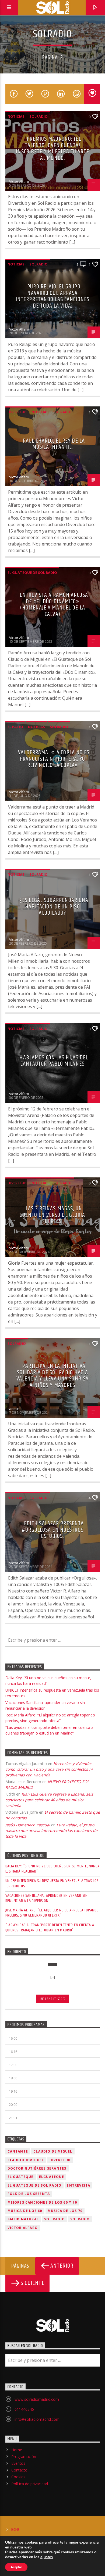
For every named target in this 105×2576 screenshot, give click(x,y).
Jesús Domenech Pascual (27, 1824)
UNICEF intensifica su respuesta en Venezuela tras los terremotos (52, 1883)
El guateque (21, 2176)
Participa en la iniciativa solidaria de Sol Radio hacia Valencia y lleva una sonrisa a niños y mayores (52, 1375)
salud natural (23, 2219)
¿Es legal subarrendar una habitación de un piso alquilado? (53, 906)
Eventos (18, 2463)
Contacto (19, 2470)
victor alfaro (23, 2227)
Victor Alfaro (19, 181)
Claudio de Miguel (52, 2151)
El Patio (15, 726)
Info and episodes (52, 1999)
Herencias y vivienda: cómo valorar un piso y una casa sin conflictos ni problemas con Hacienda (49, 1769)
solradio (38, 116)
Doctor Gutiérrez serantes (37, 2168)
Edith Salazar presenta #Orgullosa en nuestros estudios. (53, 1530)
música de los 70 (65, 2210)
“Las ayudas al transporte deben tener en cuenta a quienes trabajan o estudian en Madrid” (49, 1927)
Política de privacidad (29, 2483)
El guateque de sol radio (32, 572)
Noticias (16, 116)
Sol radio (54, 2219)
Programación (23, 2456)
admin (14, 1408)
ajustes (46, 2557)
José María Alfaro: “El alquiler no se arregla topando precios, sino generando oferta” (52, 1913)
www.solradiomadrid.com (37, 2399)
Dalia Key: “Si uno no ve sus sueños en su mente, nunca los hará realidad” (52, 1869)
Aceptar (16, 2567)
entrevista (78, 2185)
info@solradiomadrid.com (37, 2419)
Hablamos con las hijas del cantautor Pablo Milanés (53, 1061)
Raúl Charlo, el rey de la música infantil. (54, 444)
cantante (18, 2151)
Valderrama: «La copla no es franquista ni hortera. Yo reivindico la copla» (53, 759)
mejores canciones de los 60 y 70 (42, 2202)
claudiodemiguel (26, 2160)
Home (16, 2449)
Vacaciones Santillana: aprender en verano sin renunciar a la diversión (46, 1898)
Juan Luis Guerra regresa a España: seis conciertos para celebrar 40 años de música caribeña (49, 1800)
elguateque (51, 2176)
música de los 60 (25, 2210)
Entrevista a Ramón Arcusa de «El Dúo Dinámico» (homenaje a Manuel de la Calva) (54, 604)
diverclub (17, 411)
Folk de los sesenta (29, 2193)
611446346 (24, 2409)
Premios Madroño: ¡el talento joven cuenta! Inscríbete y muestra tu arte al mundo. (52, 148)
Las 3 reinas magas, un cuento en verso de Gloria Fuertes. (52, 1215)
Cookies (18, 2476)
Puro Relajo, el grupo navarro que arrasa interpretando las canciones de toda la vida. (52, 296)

──────────────────────────────

ACTIVITY:
Output exactly the lines above, from the one holding "admin (14, 1408)" through the end of the data, including the first and last.

RESULT OF THIS EXERCISE:
admin (14, 1408)
ajustes (46, 2557)
José María Alfaro: “El alquiler no se arregla topando precios, sino generando oferta” (52, 1913)
www.solradiomadrid.com (37, 2399)
Dalia Key: “Si uno no ve sus sueños en su mente, nunca los hará realidad” (52, 1869)
Aceptar (16, 2567)
entrevista (78, 2185)
info@solradiomadrid.com (37, 2419)
Hablamos con las hijas del cantautor Pablo Milanés (53, 1061)
Raúl Charlo, el rey de la música infantil. (54, 444)
cantante (18, 2151)
Valderrama: «La copla no es franquista ni hortera. Yo reivindico la copla» (53, 759)
mejores canciones de los 60 y 70 (42, 2202)
claudiodemiguel (26, 2160)
Home (16, 2449)
Vacaciones Santillana: aprender en verano sin renunciar a la diversión (46, 1898)
Juan Luis Guerra regresa a España: seis conciertos para celebrar 40 años de música caribeña (49, 1800)
elguateque (51, 2176)
música de los 60 (25, 2210)
Entrevista a Ramón Arcusa de «El Dúo Dinámico» (homenaje a Manuel de la Calva) (54, 604)
diverclub (17, 411)
Folk de los sesenta (29, 2193)
611446346 (24, 2409)
Premios Madroño: ¡el talento joven cuenta! Inscríbete y muestra tu arte al mundo. (52, 148)
Las 3 reinas magas, un cuento en verso de Gloria Fuertes. (52, 1215)
Cookies (18, 2476)
Puro Relajo, el grupo navarro que arrasa interpretando las canciones de toda la vida. (52, 296)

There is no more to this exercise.